I usually don’t get on well with reality TV. Typically because the only real thing about them is that they feature someone in a position of authority bullying some sort of supplicant, be they a jungle dwelling media-idiot, a fat person trying to lose weight or some sort of awful parody of a businessman. I especially dislike X-Factor style shows. Not only does it reinforce the myth that everyone in arts wants to be a superstar1, it’s actively cruel, and is mostly an exercise in cramming square pegs into round holes.

So it was with some reluctance that I turned on BBC’s The Voice, expecting it to be yet another bit of awful exploitation of people’s hopes and dreams. Still, I thought, it’s got Tom Jones in it. He tends to be a sane voice when it comes to talking about music, and entertaining in general. Maybe it’ll be okay. I was wrong, of course. It’s not just okay, it’s remarkable.

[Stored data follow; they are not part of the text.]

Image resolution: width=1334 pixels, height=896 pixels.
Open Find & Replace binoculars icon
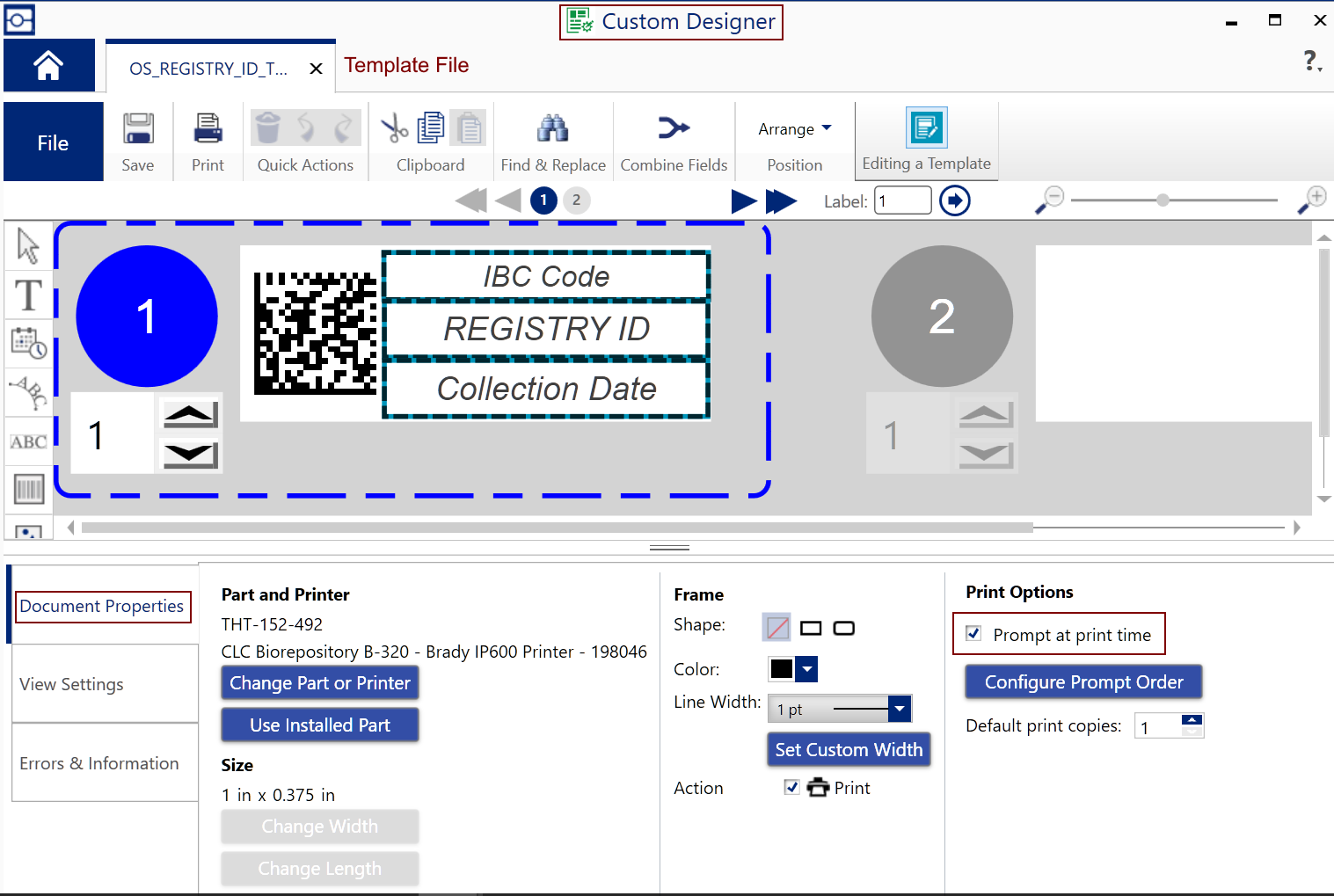552,128
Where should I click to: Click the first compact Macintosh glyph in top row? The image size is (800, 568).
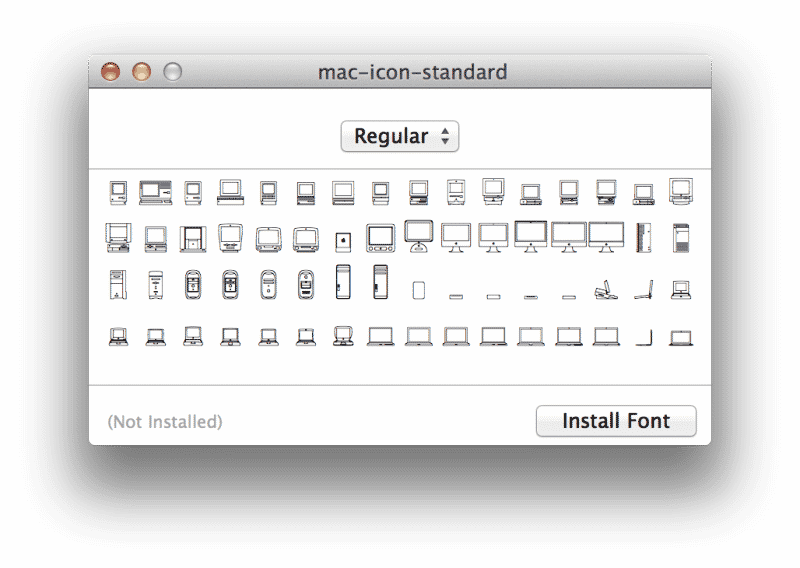[118, 191]
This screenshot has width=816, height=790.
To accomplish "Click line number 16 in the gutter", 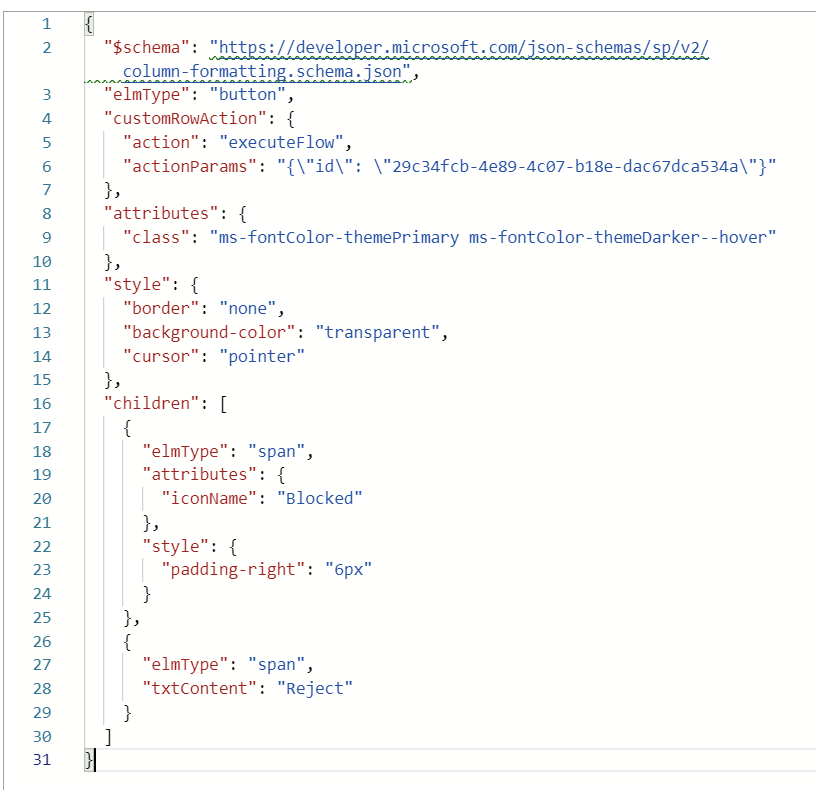I will click(41, 403).
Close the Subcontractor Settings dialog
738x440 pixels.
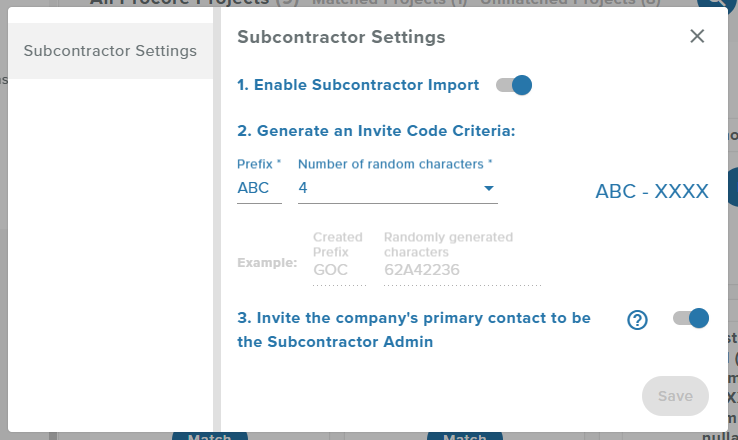(697, 36)
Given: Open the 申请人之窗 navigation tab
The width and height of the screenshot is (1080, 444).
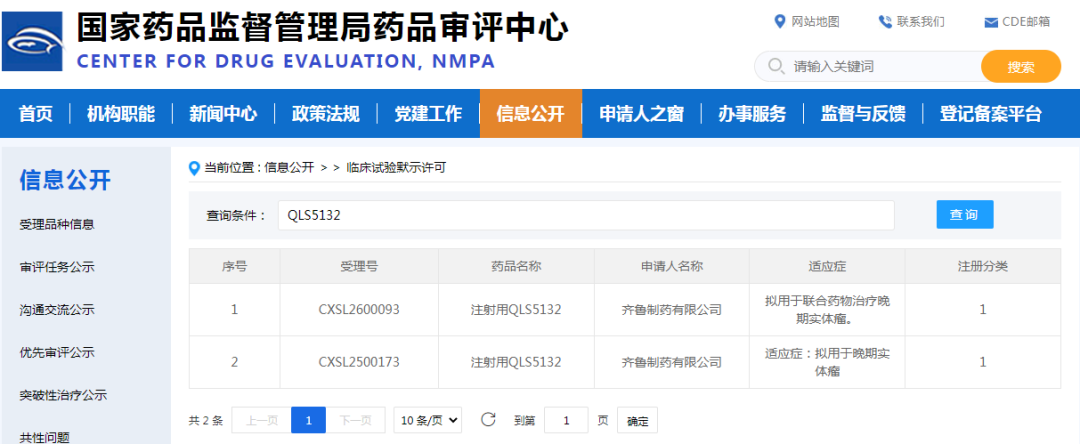Looking at the screenshot, I should (641, 113).
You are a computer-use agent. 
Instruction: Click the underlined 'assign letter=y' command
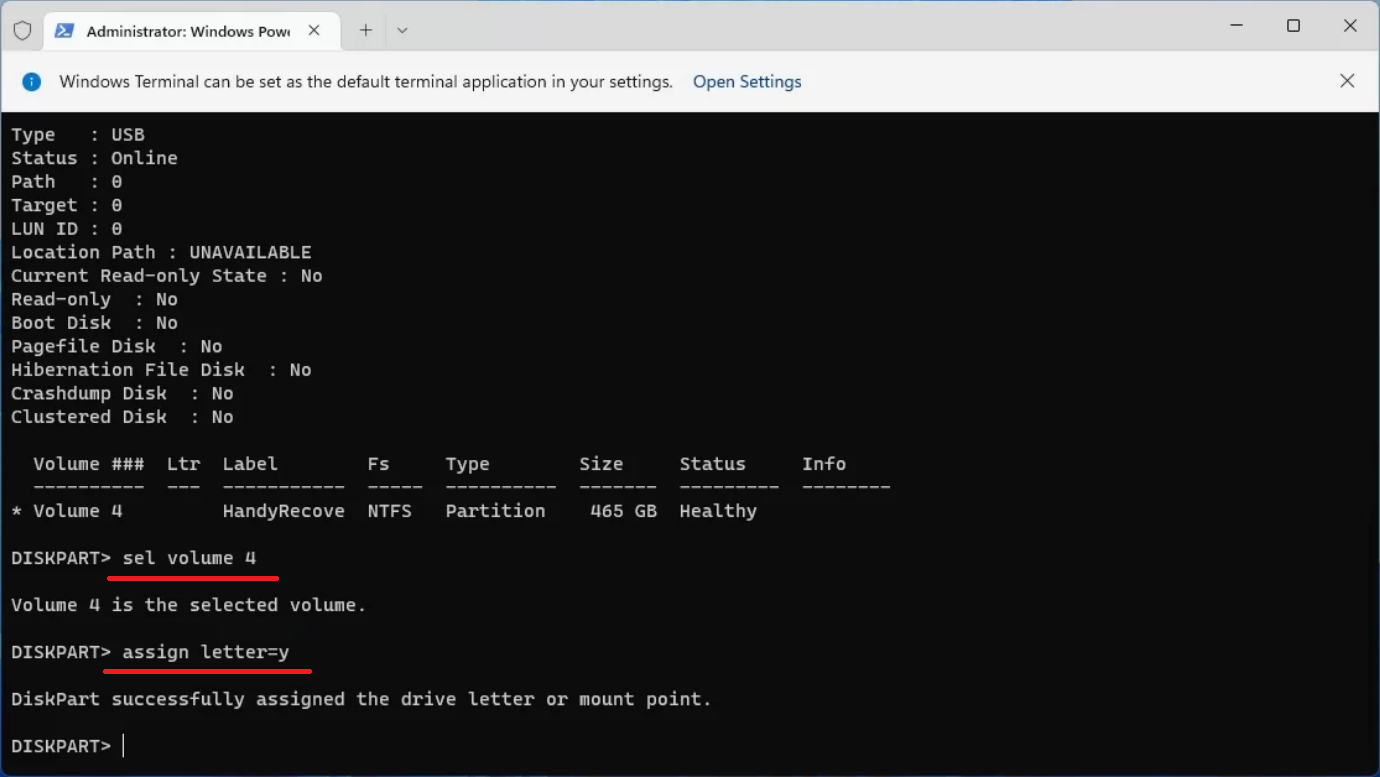[205, 652]
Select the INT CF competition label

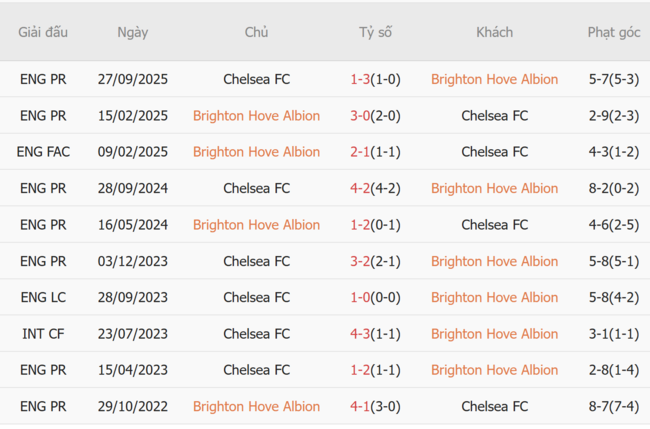pyautogui.click(x=43, y=333)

The format, for those who’ve not seen it, begins with blind auditions of those who want to boost their career as singers. They are four judges, two of whom you’ve heard of, one of whom you’ll recognise when you check out his profile out and go “oh, the Black Eyed Peas” and Danny O’Donoghue.3. They listen to the artist, and only turn round if they’re willing to put them on their team.

The show’s logo, however, is less than good. It’s like all the pop-stars formed a red army or something.

Once the four judges have assembled a team of artists, they then put those artists in a boxing ring, where they sing at each other, in a surreal (yet entertaining) version of a gladiatorial match. Finally, after all that, the artists are thrown to the wolves. By which I mean a public vote. Because it’s a reality TV show and they have to make money from it somehow.

The novelty, however, is not the format. (Which comes from the Netherlands). It’s the fact that the show does not pretend that most of these artists have been pulled off the streets and thrust into stardom. Instead, almost all of the contestants have had some level of experience trying to become singers; these are people at the start of their careers, who are getting a massive boost by appearing on national television.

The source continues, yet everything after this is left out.